Difficile occuparsene mentre tutti si affannano a celebrare i nostri fasti gastronomici, con la cucina italiana ufficialmente candidata a entrare nel patrimonio Unesco (non se ne parla però prima del 2025). La scorsa settimana a Pompei i ministri dell’Agricoltura, della sovranità alimentare Francesco Lollobrigida, della Cultura Gennaro Sangiuliano, il direttore del Parco storico archeologico Gabriel Zuchtriegel e l’amministratore del Poligrafico Francesco Soro, con il ministro dell’Interno Matteo Piantedosi, hanno presentato il logo scelto per sostenere l’iniziativa dell’Accademia della cucina. Lo hanno elaborato gli allievi della Scuola della medaglia del Poligrafico: si vede una padella in cui saltano stilizzati i profili delle nostre città ed appare francamente modesto. Un anticipo delle vacche magrissime che ci aspettano?
Ripartiamo appunto dal pomodoro. È iniziata la raccolta di quello da salsa, un primato fino allo scorso anno dei nostri campi. Ebbene la Cina ci ha superato: ha prodotto 7,3 milioni di tonnellate, noi arriveremo a circa cinque milioni. La colpa viene data al clima impazzito. La verità forse è che il pomodoro cinese costa la metà. Dicono che nel Foggiano, dove si concentra il 19 per cento della nostra produzione, ci sia lo sfruttamento dei migranti stipati nei ghetti. Il sindacalista con gli stivali Aboubakar Soumahoro è diventato onorevole con e in queste campagne. In Cina i pomodori li raccolgono gli Uiguri nello Xinjiang. Che questa etnia sia rinchiusa nei campi di concentramento, che Pechino proceda a una pulizia etnica sterilizzando a forze le donne, avendo già cancellato quattro milioni di persone in cinque anni, pare siano effetti collaterali.

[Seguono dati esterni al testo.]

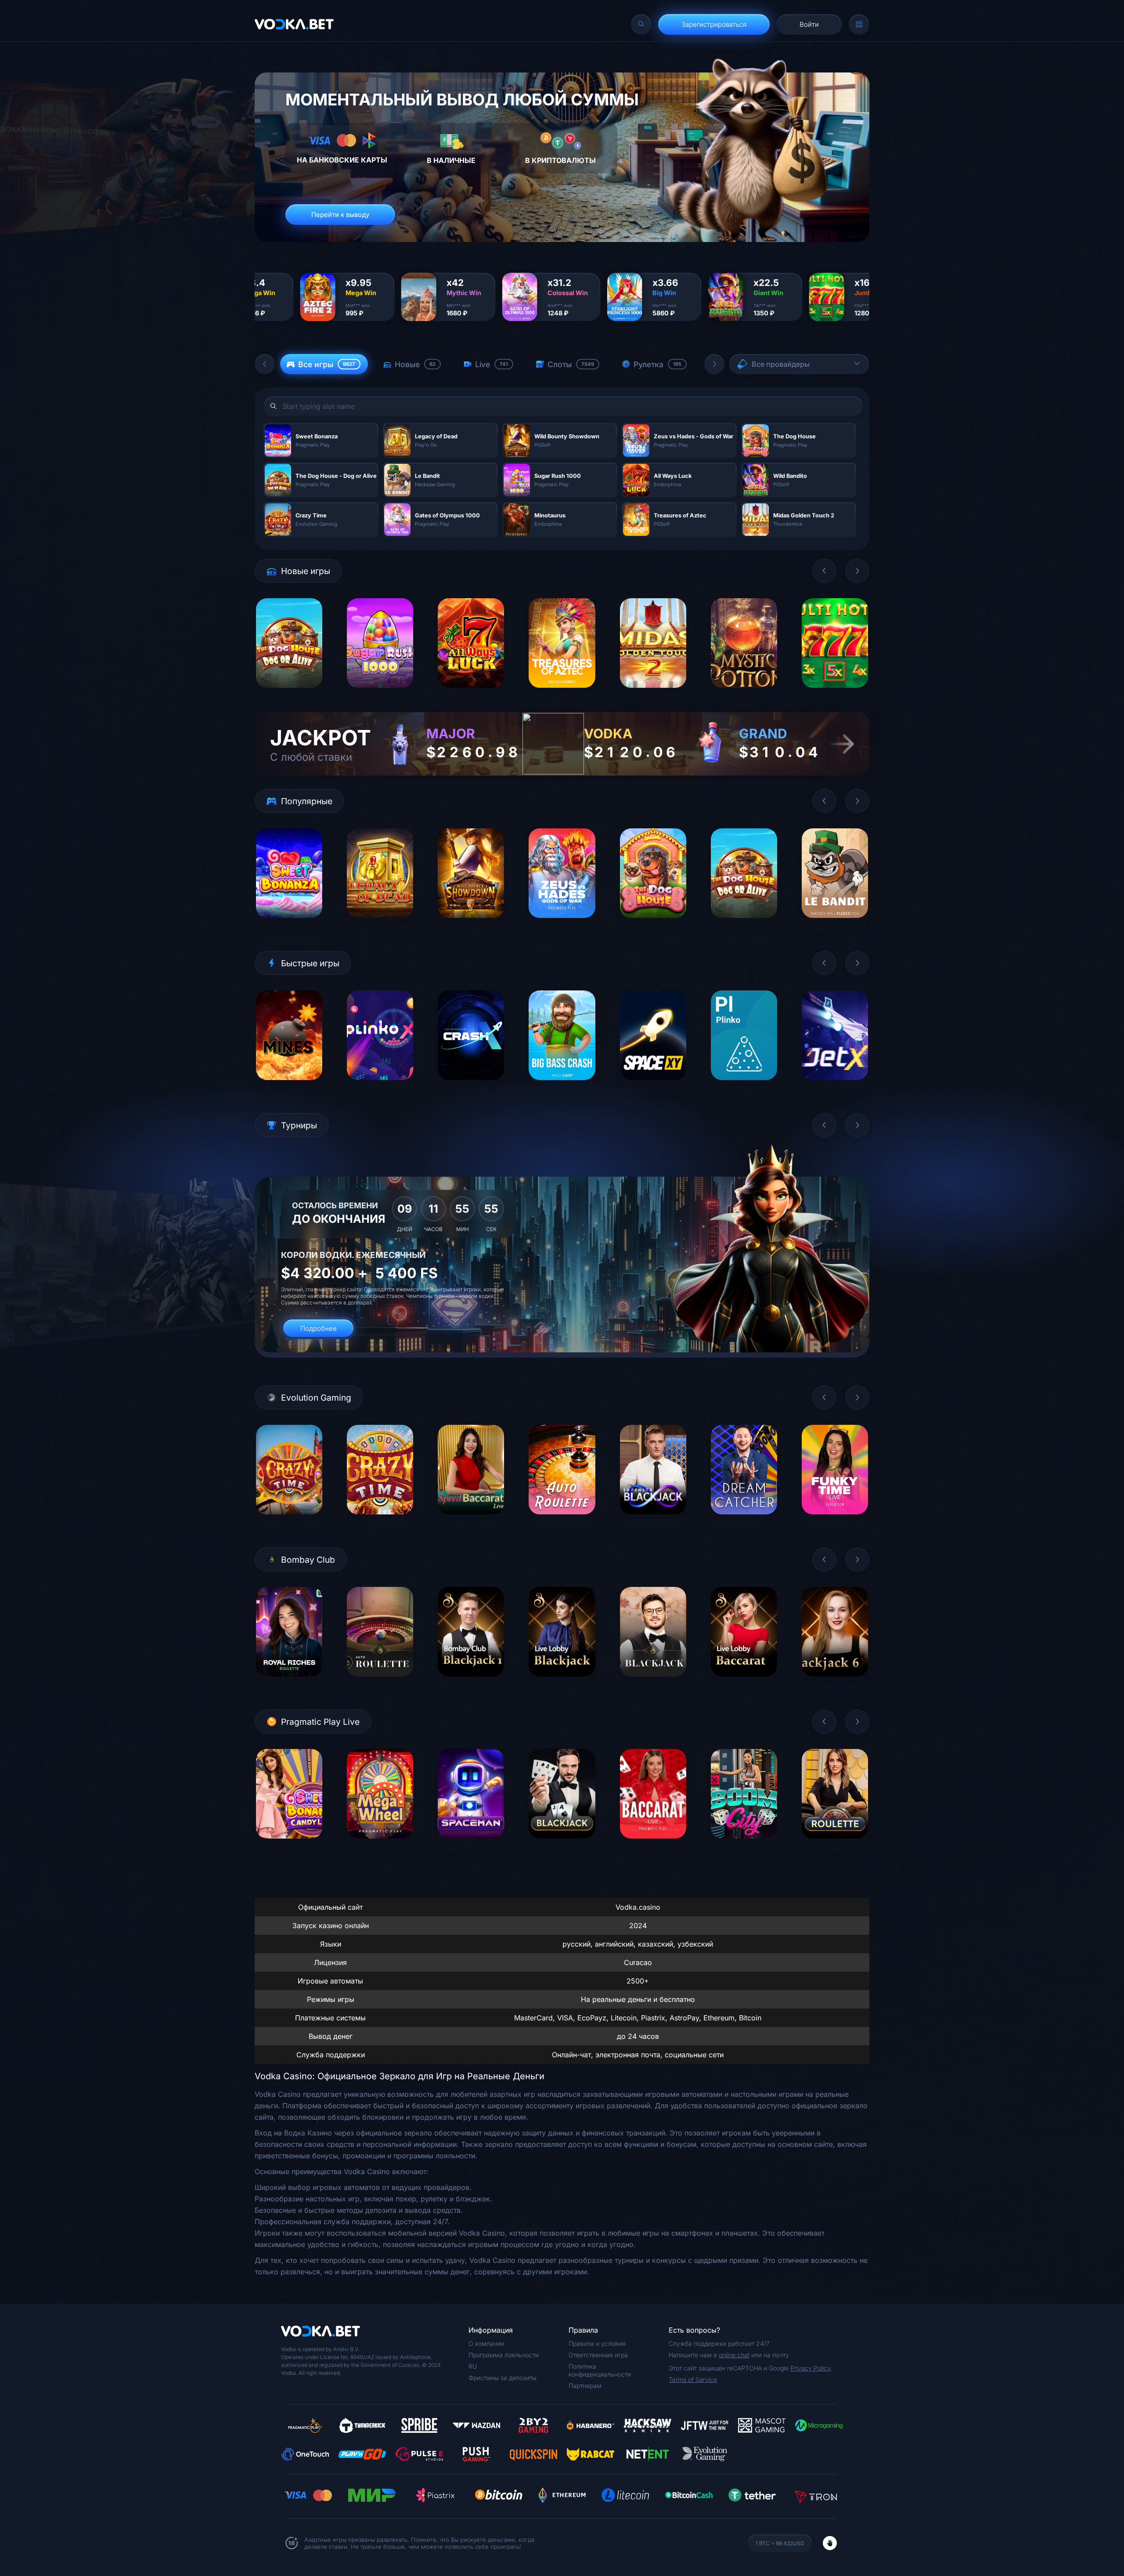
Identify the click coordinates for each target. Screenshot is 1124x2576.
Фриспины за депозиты (502, 2377)
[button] (265, 364)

Intanto la Cina ha raddoppiato l’export di passata di pomodoro verso l’Italia e l’Europa. Che non vuole coltivare per non «sporcare» il pianeta… Per noi il pomodoro vale 7 mila imprese agricole, più di 100 aziende di trasformazione. Ci lavorano 10 mila persone e il fatturato complessivo sfiora i quattro miliardi e mezzo di euro; ma a Bruxelles queste peculiarità non interessano. Anche perché toccano solo marginalmente i Paesi del Nord. La controprova di tale disinteresse? Mentre Usa, Canada e Regno Unito hanno già approntato leggi per bloccare i pomodori cinesi che violano i diritti degli Uiguri, nella Ue niente si è mosso. Si sa che i diritti umani – si veda lo scandalo del Qatargate nei mesi scorsi – nei palazzi Ue sono a geometria variabile e oggi il solo diritto da tutelare è l’eco-ansia. La Commissione europea, rovesciando il saggio principio di Thomas Hobbes, sostiene che «primum philosophari deinde vivere». Prima la teoria, poi la vita dei cittadini dell’Unione. Tanto si può sempre importare i prodotti. Così il Vecchio continente, con l’Italia in testa, si avvia a restare senza più terra, una tavola che non prevede il campo coltivato.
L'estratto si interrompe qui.